● REQUIRED ACTION
Set the entries down once more, exactly as they are worded.
....
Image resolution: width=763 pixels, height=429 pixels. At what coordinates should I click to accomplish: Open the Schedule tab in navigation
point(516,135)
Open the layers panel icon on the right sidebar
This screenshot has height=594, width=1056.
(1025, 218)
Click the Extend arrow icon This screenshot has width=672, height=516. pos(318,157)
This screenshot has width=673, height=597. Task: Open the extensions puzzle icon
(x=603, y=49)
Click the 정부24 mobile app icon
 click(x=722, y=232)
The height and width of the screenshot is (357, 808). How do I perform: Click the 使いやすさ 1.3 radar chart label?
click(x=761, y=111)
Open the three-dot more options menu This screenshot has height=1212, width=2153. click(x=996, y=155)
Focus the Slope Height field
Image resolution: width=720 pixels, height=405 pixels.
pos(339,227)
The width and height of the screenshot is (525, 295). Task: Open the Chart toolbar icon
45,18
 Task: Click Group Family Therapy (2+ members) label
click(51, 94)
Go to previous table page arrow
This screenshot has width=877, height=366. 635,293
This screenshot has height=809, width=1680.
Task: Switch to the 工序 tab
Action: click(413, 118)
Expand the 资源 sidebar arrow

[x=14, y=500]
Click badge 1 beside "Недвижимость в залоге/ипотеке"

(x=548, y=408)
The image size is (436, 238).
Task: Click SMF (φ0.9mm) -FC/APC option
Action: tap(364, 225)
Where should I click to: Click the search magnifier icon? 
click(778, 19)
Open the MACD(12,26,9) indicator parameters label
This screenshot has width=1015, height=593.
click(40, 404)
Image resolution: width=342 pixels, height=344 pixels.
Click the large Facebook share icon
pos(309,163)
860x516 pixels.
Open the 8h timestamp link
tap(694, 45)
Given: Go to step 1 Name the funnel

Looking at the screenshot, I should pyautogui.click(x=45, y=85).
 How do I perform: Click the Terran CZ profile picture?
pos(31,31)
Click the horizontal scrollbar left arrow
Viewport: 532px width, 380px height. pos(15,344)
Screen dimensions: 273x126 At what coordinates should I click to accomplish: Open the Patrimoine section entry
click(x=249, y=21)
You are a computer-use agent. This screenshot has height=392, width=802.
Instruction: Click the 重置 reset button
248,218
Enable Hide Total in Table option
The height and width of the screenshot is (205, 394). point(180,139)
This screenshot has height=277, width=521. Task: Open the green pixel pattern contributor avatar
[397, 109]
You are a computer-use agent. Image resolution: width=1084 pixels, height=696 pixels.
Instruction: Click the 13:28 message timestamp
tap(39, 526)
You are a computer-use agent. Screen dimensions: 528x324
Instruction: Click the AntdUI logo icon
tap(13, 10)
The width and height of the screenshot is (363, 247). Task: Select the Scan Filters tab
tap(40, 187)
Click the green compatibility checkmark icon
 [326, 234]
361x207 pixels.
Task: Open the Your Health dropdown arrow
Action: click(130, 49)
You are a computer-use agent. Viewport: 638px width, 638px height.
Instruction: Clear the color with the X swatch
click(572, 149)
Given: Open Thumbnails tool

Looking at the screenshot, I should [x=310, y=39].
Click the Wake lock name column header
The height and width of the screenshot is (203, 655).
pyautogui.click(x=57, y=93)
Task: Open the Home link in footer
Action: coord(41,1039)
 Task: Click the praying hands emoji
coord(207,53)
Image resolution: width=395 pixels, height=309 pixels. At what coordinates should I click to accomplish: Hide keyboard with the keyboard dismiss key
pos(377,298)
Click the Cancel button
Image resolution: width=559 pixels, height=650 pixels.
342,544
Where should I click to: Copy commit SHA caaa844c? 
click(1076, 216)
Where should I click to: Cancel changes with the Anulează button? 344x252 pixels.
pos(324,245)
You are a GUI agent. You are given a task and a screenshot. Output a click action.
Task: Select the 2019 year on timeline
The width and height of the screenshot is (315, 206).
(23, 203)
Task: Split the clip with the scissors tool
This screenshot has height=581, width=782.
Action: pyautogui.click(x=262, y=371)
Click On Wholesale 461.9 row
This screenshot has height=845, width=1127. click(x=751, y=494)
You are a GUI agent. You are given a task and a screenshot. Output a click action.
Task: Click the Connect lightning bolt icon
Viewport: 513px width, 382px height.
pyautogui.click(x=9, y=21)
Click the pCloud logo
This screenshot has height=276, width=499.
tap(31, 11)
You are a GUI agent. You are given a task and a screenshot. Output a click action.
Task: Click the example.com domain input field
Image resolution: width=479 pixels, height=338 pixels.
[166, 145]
....
● ANSWER FOR THE TASK
Image resolution: width=763 pixels, height=429 pixels. At what coordinates should I click to accomplish: Open the Schedule tab in navigation
point(516,135)
Open the layers panel icon on the right sidebar
This screenshot has height=594, width=1056.
(1025, 218)
Click the Extend arrow icon This screenshot has width=672, height=516. pos(318,157)
This screenshot has width=673, height=597. Task: Open the extensions puzzle icon
(x=603, y=49)
Click the 정부24 mobile app icon
 click(x=722, y=232)
The height and width of the screenshot is (357, 808). How do I perform: Click the 使いやすさ 1.3 radar chart label?
click(x=761, y=111)
Open the three-dot more options menu This screenshot has height=1212, width=2153. click(x=996, y=155)
Focus the Slope Height field
Image resolution: width=720 pixels, height=405 pixels.
pos(339,227)
The width and height of the screenshot is (525, 295). Task: Open the Chart toolbar icon
45,18
 Task: Click Group Family Therapy (2+ members) label
click(51, 94)
Go to previous table page arrow
This screenshot has width=877, height=366. 635,293
This screenshot has height=809, width=1680.
Task: Switch to the 工序 tab
Action: click(413, 118)
Expand the 资源 sidebar arrow

[x=14, y=500]
Click badge 1 beside "Недвижимость в залоге/ипотеке"

(x=548, y=408)
The image size is (436, 238).
Task: Click SMF (φ0.9mm) -FC/APC option
Action: tap(364, 225)
Where should I click to: Click the search magnifier icon? 
click(778, 19)
Open the MACD(12,26,9) indicator parameters label
This screenshot has width=1015, height=593.
click(40, 404)
Image resolution: width=342 pixels, height=344 pixels.
Click the large Facebook share icon
pos(309,163)
860x516 pixels.
Open the 8h timestamp link
tap(694, 45)
Given: Go to step 1 Name the funnel

Looking at the screenshot, I should pyautogui.click(x=45, y=85).
 How do I perform: Click the Terran CZ profile picture?
pos(31,31)
Click the horizontal scrollbar left arrow
Viewport: 532px width, 380px height. pos(15,344)
Screen dimensions: 273x126 At what coordinates should I click to accomplish: Open the Patrimoine section entry
click(x=249, y=21)
You are a computer-use agent. This screenshot has height=392, width=802.
Instruction: Click the 重置 reset button
248,218
Enable Hide Total in Table option
The height and width of the screenshot is (205, 394). point(180,139)
This screenshot has height=277, width=521. Task: Open the green pixel pattern contributor avatar
[397, 109]
You are a computer-use agent. Image resolution: width=1084 pixels, height=696 pixels.
Instruction: Click the 13:28 message timestamp
tap(39, 526)
You are a computer-use agent. Screen dimensions: 528x324
Instruction: Click the AntdUI logo icon
tap(13, 10)
The width and height of the screenshot is (363, 247). Task: Select the Scan Filters tab
tap(40, 187)
Click the green compatibility checkmark icon
 [326, 234]
361x207 pixels.
Task: Open the Your Health dropdown arrow
Action: click(130, 49)
You are a computer-use agent. Viewport: 638px width, 638px height.
Instruction: Clear the color with the X swatch
click(572, 149)
Given: Open Thumbnails tool

Looking at the screenshot, I should [x=310, y=39].
Click the Wake lock name column header
The height and width of the screenshot is (203, 655).
pyautogui.click(x=57, y=93)
Task: Open the Home link in footer
Action: coord(41,1039)
 Task: Click the praying hands emoji
coord(207,53)
Image resolution: width=395 pixels, height=309 pixels. At what coordinates should I click to accomplish: Hide keyboard with the keyboard dismiss key
pos(377,298)
Click the Cancel button
Image resolution: width=559 pixels, height=650 pixels.
342,544
Where should I click to: Copy commit SHA caaa844c? 
click(1076, 216)
Where should I click to: Cancel changes with the Anulează button? 344x252 pixels.
pos(324,245)
You are a GUI agent. You are given a task and a screenshot. Output a click action.
Task: Select the 2019 year on timeline
The width and height of the screenshot is (315, 206).
(23, 203)
Task: Split the clip with the scissors tool
This screenshot has height=581, width=782.
Action: pyautogui.click(x=262, y=371)
Click On Wholesale 461.9 row
This screenshot has height=845, width=1127. click(x=751, y=494)
You are a GUI agent. You are given a task and a screenshot. Output a click action.
Task: Click the Connect lightning bolt icon
Viewport: 513px width, 382px height.
pyautogui.click(x=9, y=21)
Click the pCloud logo
This screenshot has height=276, width=499.
tap(31, 11)
You are a GUI agent. You are given a task and a screenshot. Output a click action.
Task: Click the example.com domain input field
Image resolution: width=479 pixels, height=338 pixels.
[166, 145]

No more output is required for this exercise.